[Records for this task]

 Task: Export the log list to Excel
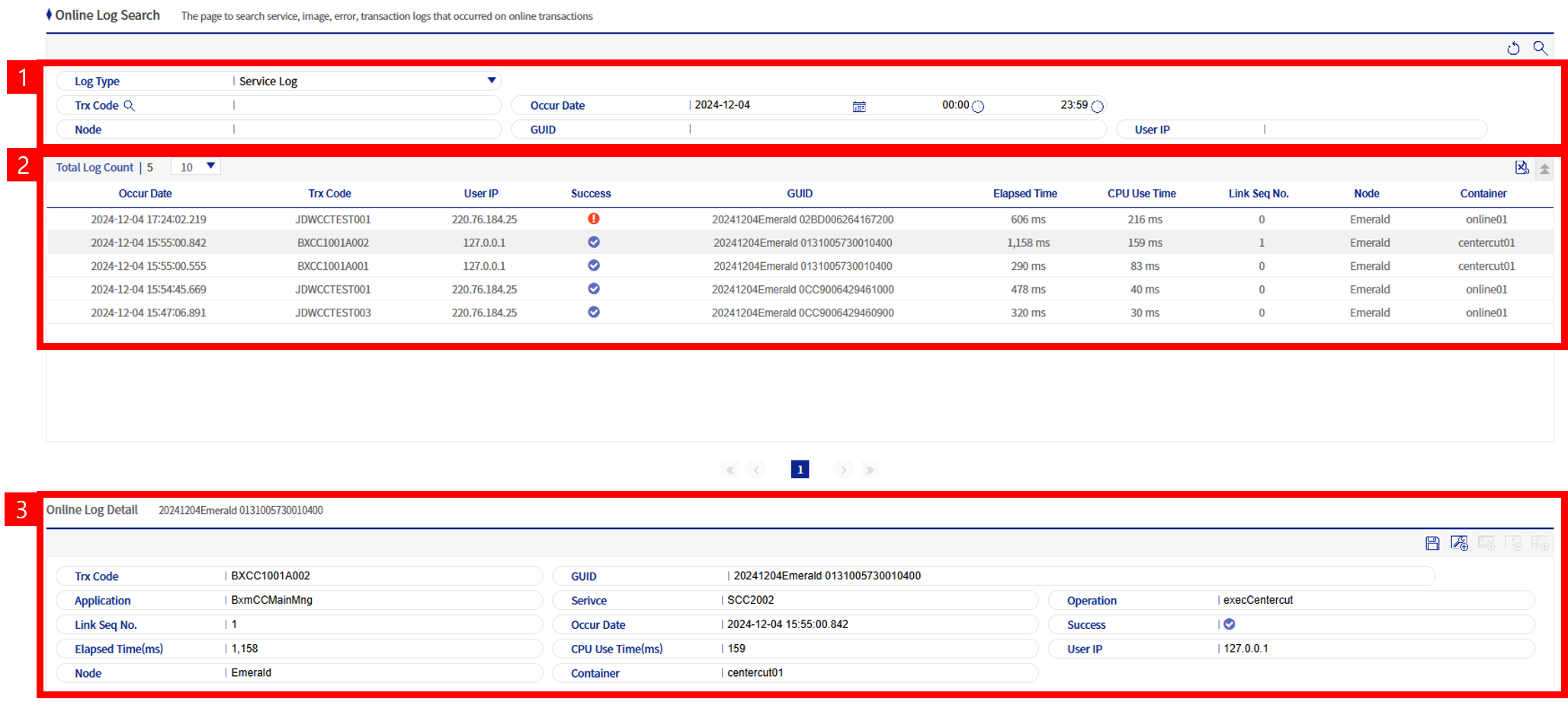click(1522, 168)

[/Records for this task]
[Records for this task]

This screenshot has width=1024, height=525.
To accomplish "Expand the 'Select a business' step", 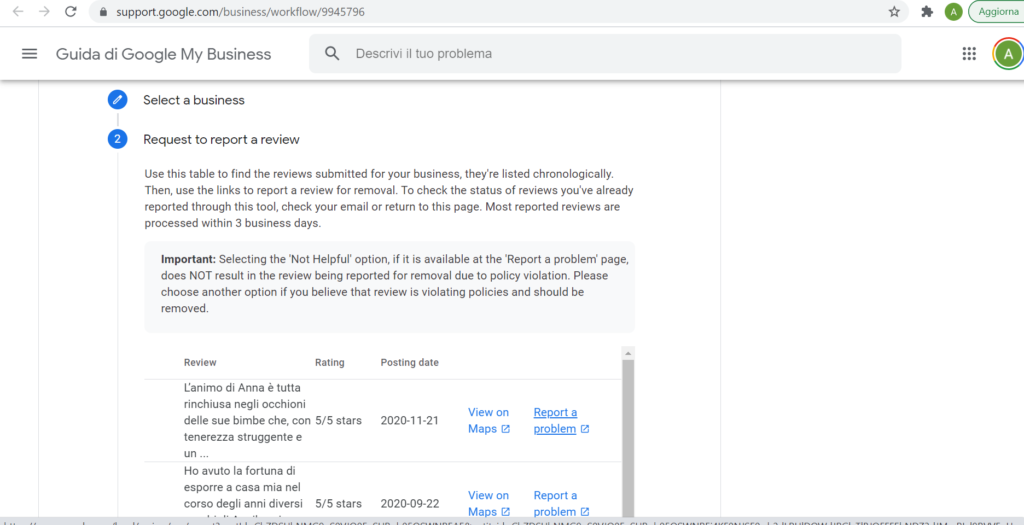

[/Records for this task]
[Records for this task]

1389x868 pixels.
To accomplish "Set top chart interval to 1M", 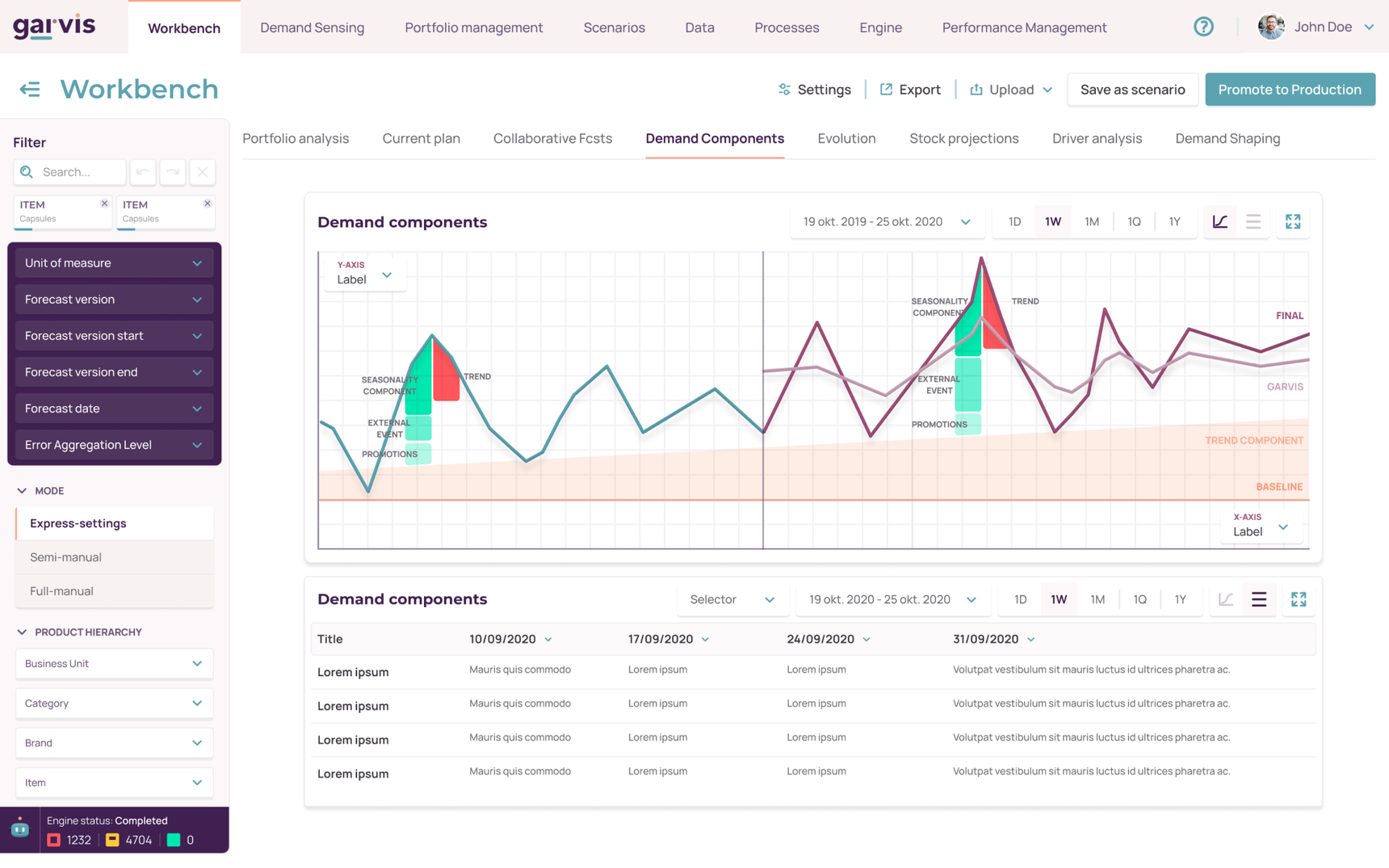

[/Records for this task]

• Directions for this task: Your answer must be the lines above from the one holding "This screenshot has width=1024, height=525." up to and including the one holding "the 'Select a", exact and with no pictures.

• Written response:
This screenshot has width=1024, height=525.
To accomplish "Expand the 'Select a business' step", 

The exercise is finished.